Reste la question des qualités gustatives et nutritives de ces végétaux. Peu d'études scientifiques éclairent ce point. L'Association française d'agriculture urbaine professionnelle met en avant leurs avantages par rapport à ceux cultivés en serres hydroponiques, notamment les tomates vendues en supermarché : le circuit court permet de cultiver des variétés plus goûteuses - au lieu d'être plus résistantes au transport - et de les pousser à maturité.

 

Pertinence écologique?


Pourtant, le succès de cette agriculture ultra-productive n'est pas assuré. Le contrôle fin de l'humidité, de la température et de l'éclairage sur de grands locaux est extrêmement complexe, il implique de gros investissements en matériel et d'importantes dépenses énergétiques. Rentabiliser l'espace limite aussi la production aux végétaux de faible encombrement et à croissance rapide, comme les salades.

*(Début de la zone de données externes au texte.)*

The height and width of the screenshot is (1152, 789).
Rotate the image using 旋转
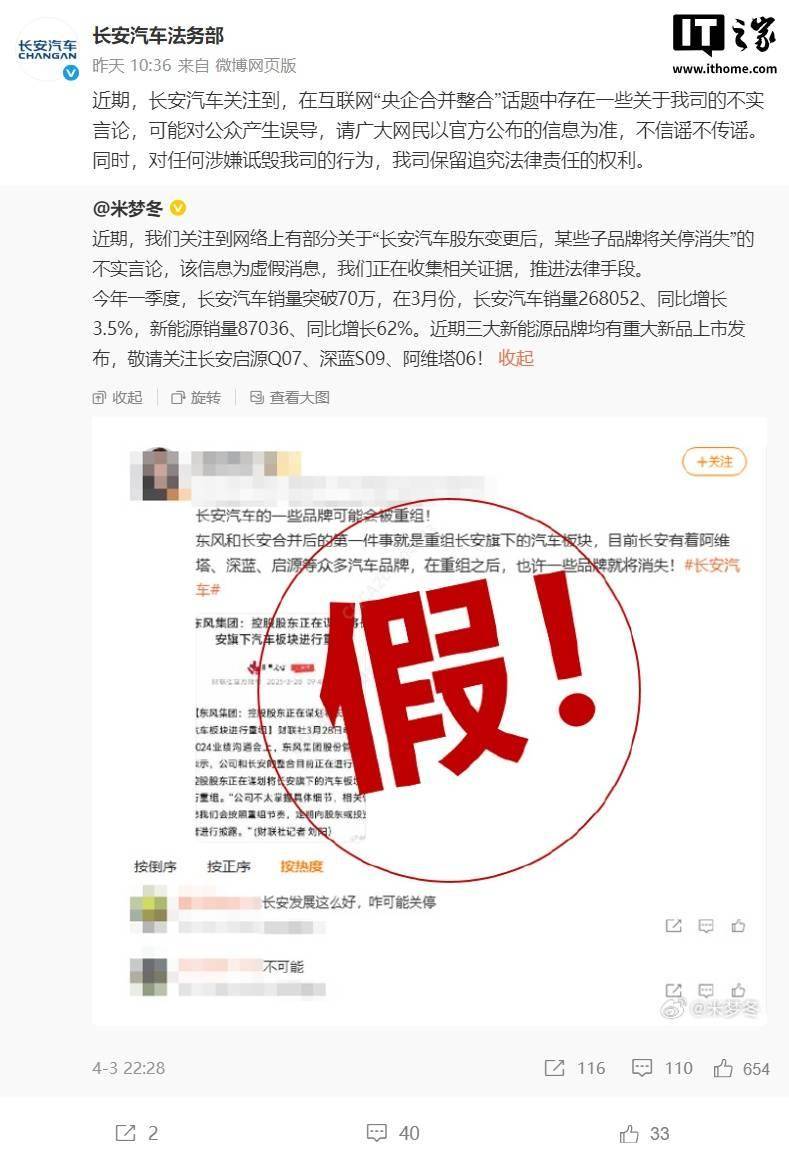pyautogui.click(x=196, y=397)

Enfin, devant cette débauche d'infrastructures et d'électronique, des chercheurs remettent en cause, calculs à l'appui, la pertinence écologique globale de ces systèmes.

Cela peut faire sens sous des climats extrêmes, dans des environnements urbains ultra-denses, dépendants des importations de nourriture, ou bien pour raccourcir les trajets des légumes jusqu'aux villes. Mais à Paris, où l'on peut s'approvisionner en légumes frais dans un rayon de 200 km, l'intérêt est moins évident.